Work to be completed: In the records below, reproduce exactly the lines from the one containing "Where should I" through the one containing "The height and", both included, and omit the pictures.

Exercise input:
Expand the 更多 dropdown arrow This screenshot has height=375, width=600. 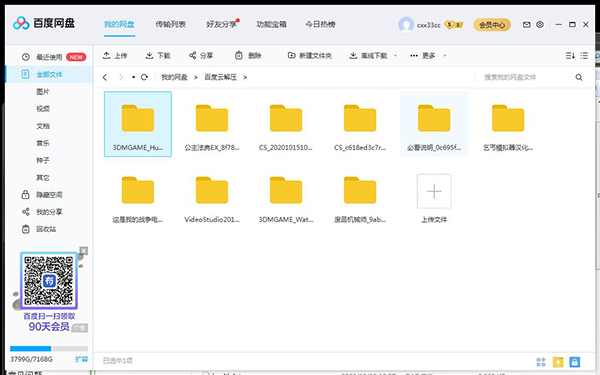[445, 56]
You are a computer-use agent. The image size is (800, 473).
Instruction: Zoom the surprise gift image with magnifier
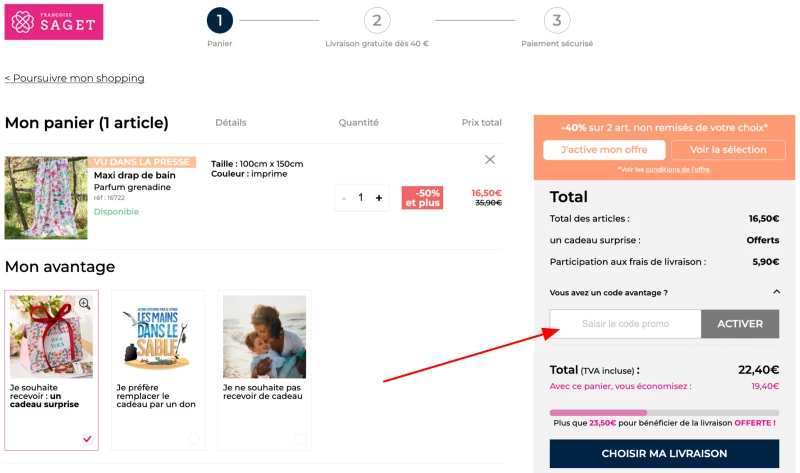tap(85, 304)
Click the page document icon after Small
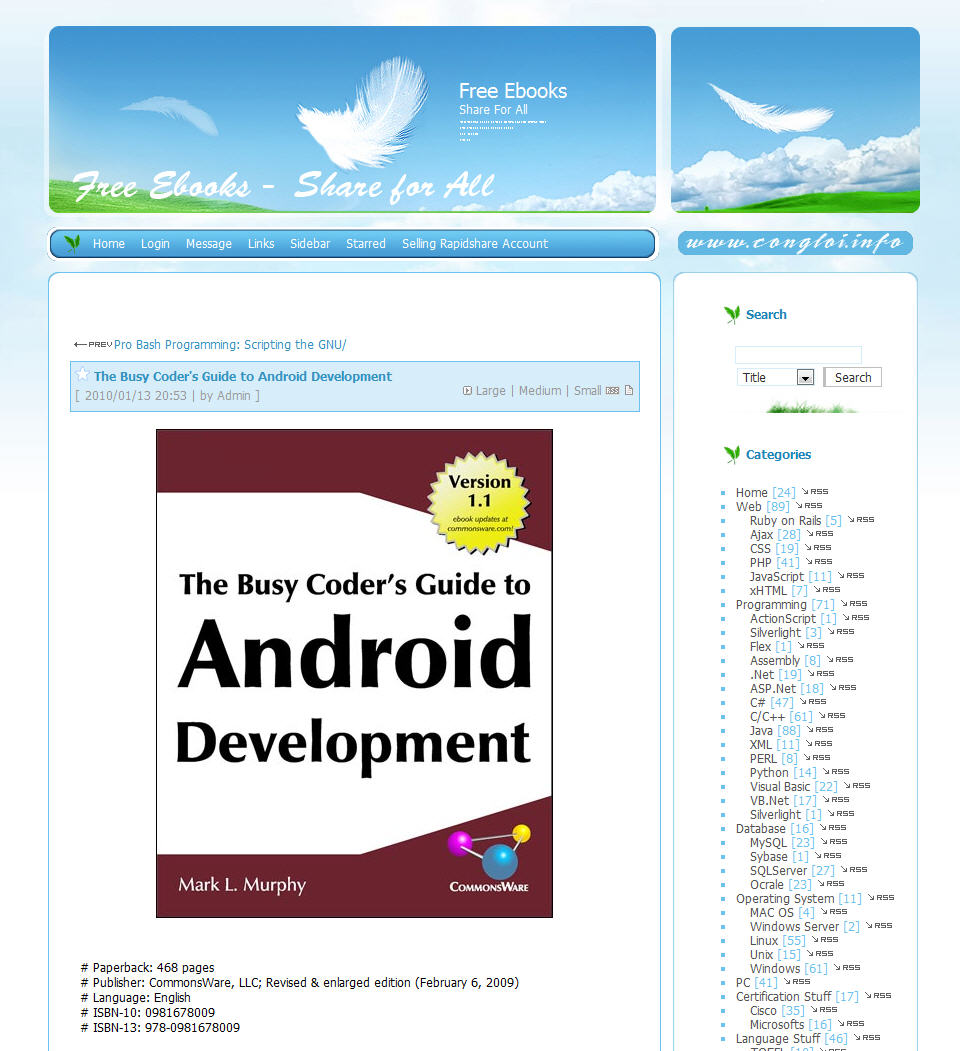 coord(629,390)
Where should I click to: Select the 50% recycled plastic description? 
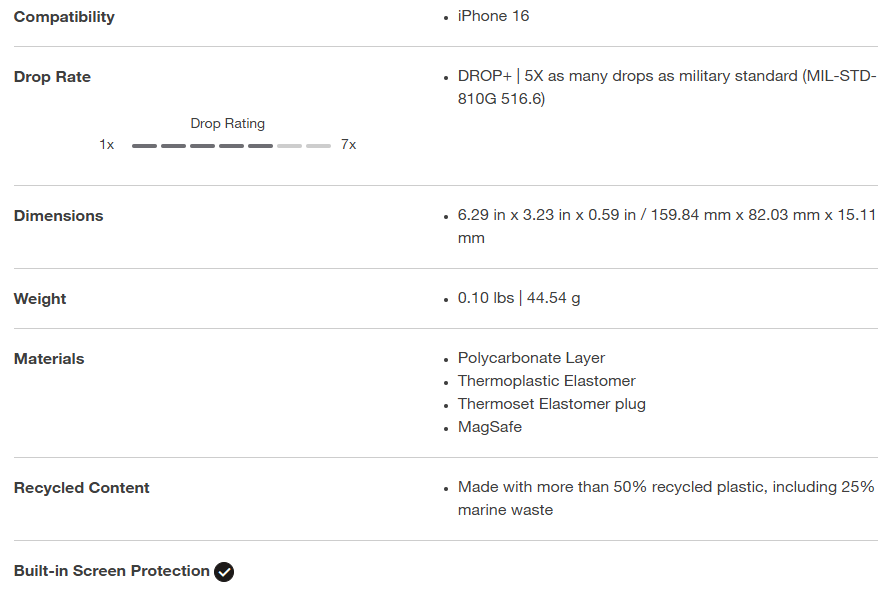(666, 498)
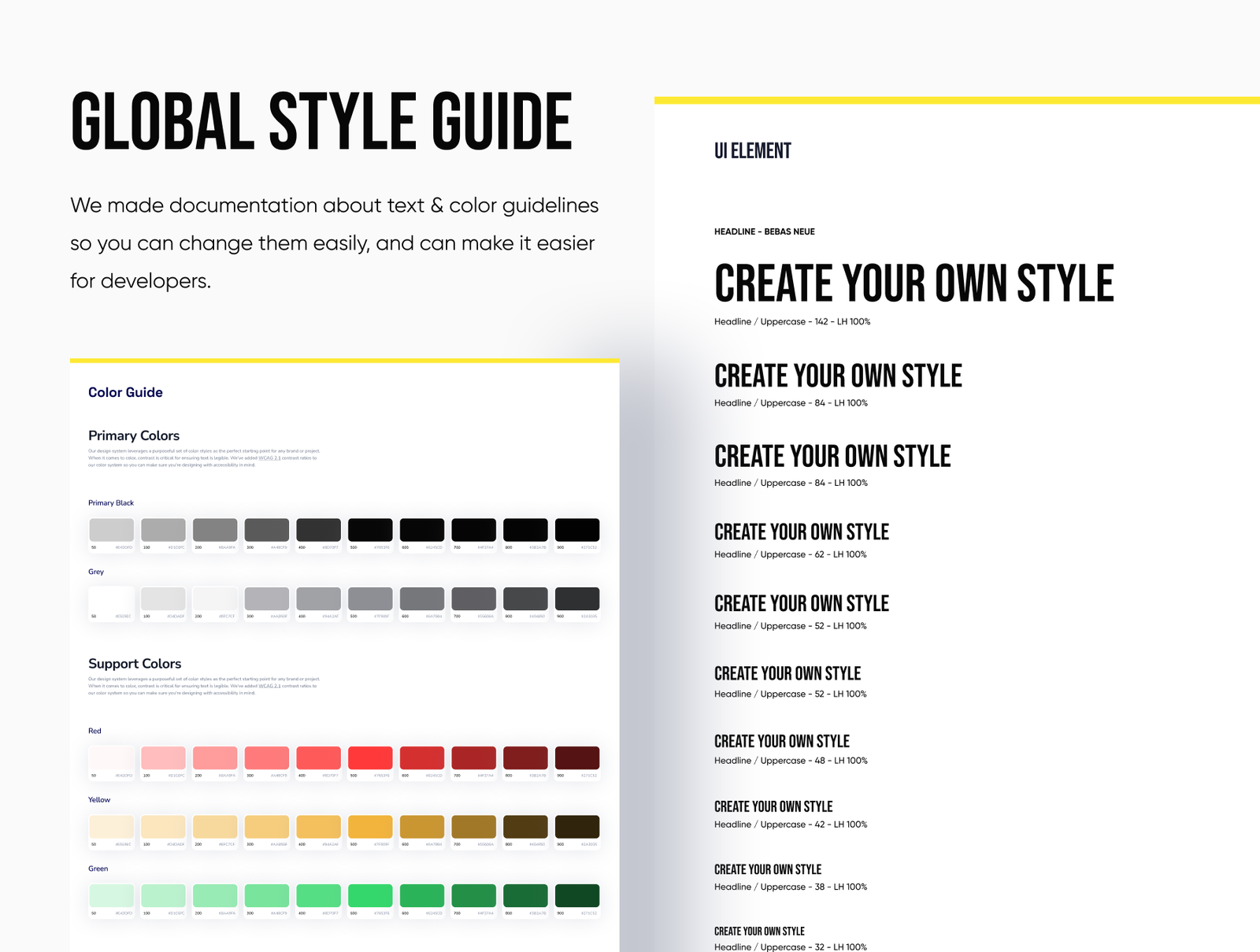Viewport: 1260px width, 952px height.
Task: Open the WCAG 2.1 link under Primary Colors
Action: (269, 458)
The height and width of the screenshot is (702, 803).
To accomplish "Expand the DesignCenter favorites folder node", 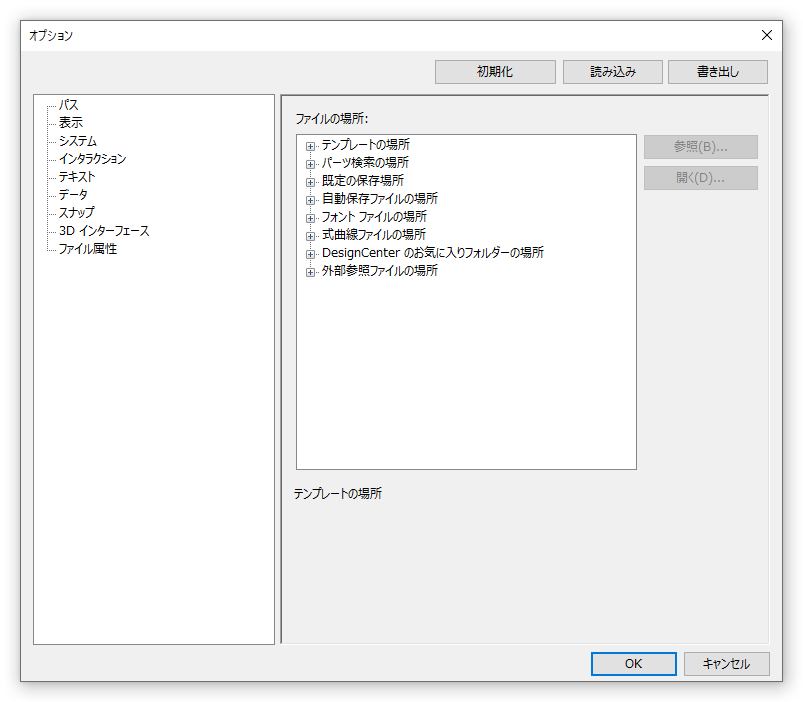I will [311, 253].
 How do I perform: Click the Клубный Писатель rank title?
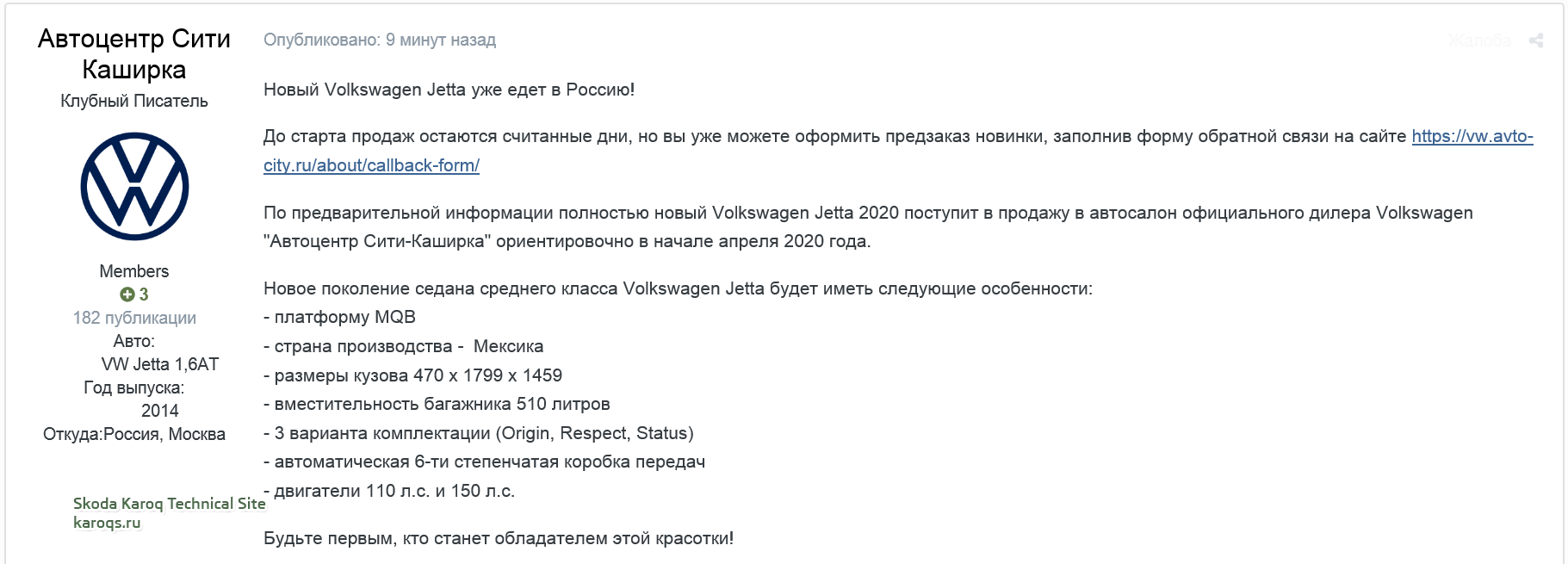pos(134,101)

Task solution:
Where should I click to: Select the 50% recycled plastic description? 
(666, 498)
Viewport: 1260px width, 952px height.
Task: Open the WCAG 2.1 link under Primary Colors
Action: (269, 458)
The height and width of the screenshot is (702, 803).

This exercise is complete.